Thought for the Day: 12 September 2015

Way back in the 1980s, while driving around town to deliver lectures deploring the lack of political awareness among the comatose masses, MIT professor Noam Chomsky stumbled across sports talk on his car radio. He marveled at the deep knowledge and intelligence that Chuckie in Attleboro or Gladys in Melrose brought to bear on their favorite teams and players. After all, these were the same ordinary Americans whose talk about international affairs or domestic problems Chomsky considered “at a level of superficiality that’s beyond belief.” Yet callers to sports radio, Noam in Cambridge realized, “have their own opinion and they conduct intelligent discussions. It’s an interesting phenomenon. I don’t think that international affairs or domestic politics are much more complicated.”

In other words, if people applied the same intelligent scrutiny and research to public policy questions as they did to sports, Team USA might be doing a whole lot better. Chomsky concluded that Americans don’t apply their sports smarts and passion to politics and public policy because they don’t believe it will change anything; they feel they might as well focus on something fun.

– from Garry Emmons, “Sports Superfans, Deflategate Obsession and America’s Collective I.Q.
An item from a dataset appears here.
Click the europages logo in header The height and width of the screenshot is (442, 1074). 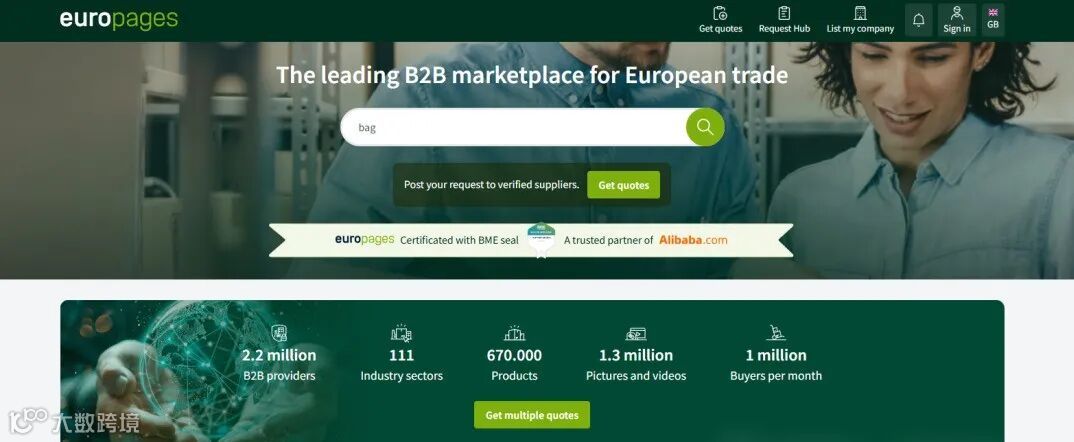click(x=118, y=19)
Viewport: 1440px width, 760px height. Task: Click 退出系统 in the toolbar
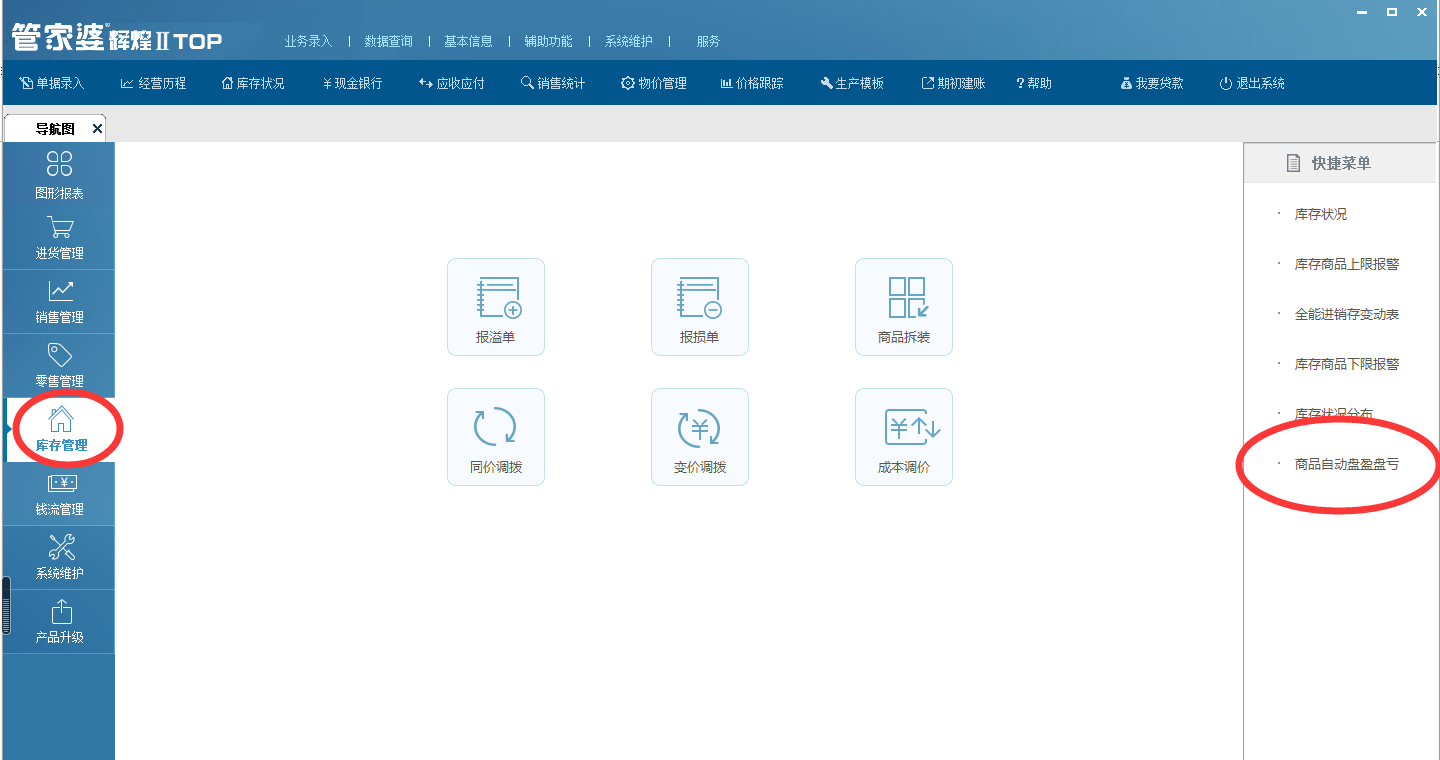pos(1252,84)
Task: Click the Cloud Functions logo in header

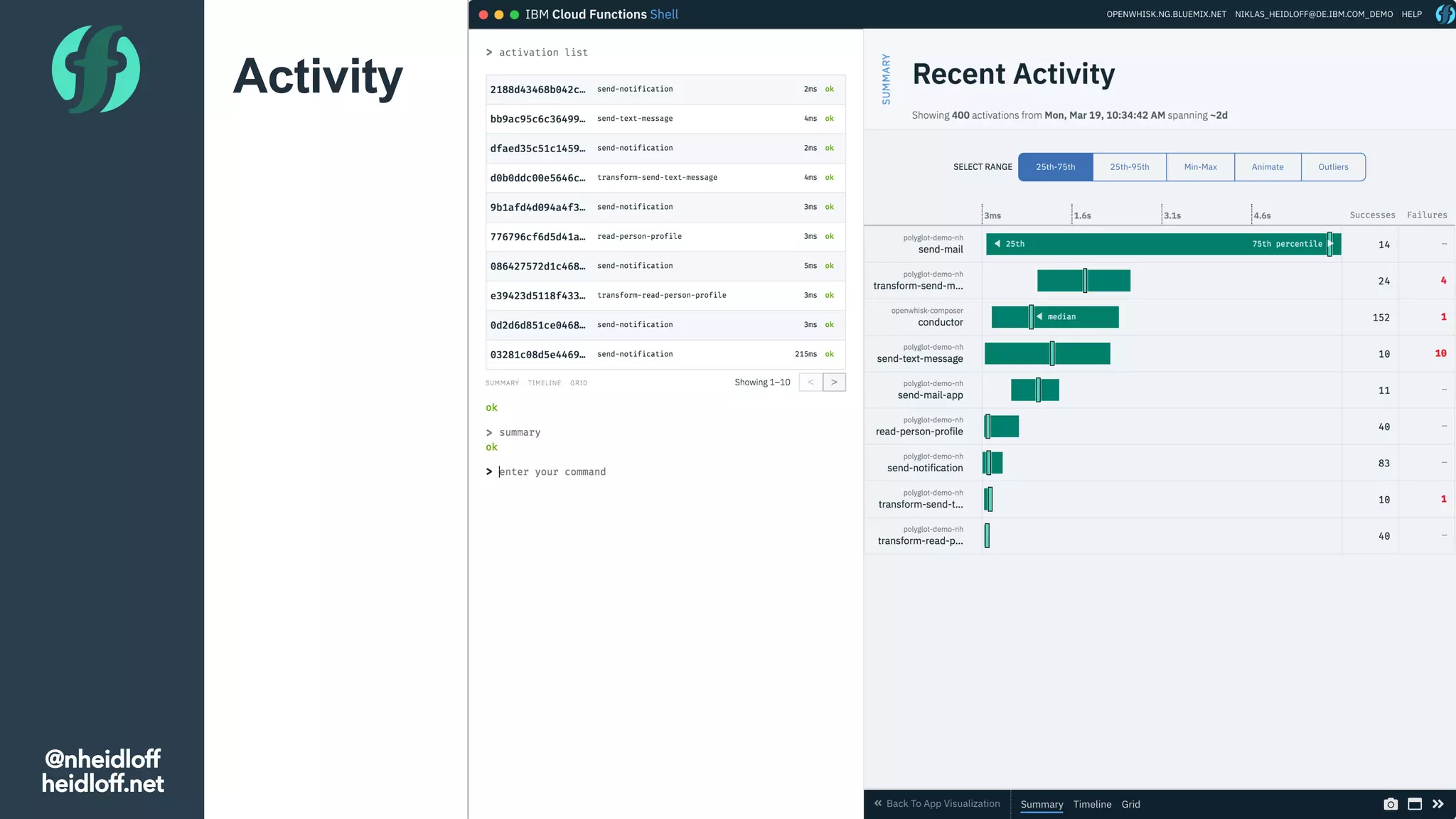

Thought for the Day: 2 September 2015

Both [Sanders and Trump] are calling for a political revolution, Sanders even more directly than Trump. But there are different kinds of political revolutions and they are fueled by different kinds of momentum. There are political revolutions of the considered spirit and political revolutions of the raw appetites. There was the Second Continental Congress in Philadelphia and there was the Committee of Public Safety in Paris. If the people caught up in the revolution are very lucky, the second form of revolution does nothing except add urgency to the first form. If they’re not lucky, the appetites overwhelm the spirit, and heads of all kinds begin to fill all kinds of baskets.

Charlie Pierce

Thought for the Day: 5 August 2015

On the upcoming GOP presidential candidates debate:

So, here’s who made the the cut:

Businessman Donald Trump
Former Florida Gov. Jeb Bush
Wisconsin Gov. Scott Walker
Former Arkansas Gov. Mike Huckabee
Former surgeon Ben Carson
Texas Sen. Ted Cruz
Florida Sen. Marco Rubio
Kentucky Sen. Rand Paul
New Jersey Gov. Chris Christie
Ohio Gov. John Kasich

Or, put another way, three former governors, one sitting governor, one former US senator, one sitting US senator and the only woman in the field were aced out of starting positions at the Republican Goat Rodeo by a revival tent huckster, an openly batshit doctor and a thug-tempered carnival barker with a comb-over.

Congratulations, GOP.  I’m sure, somewhere in the Great Beyond, Abraham Lincoln and Dwight Eisenhower are looking down upon you…

…and trying to figure a way to nuke the entire party from orbit.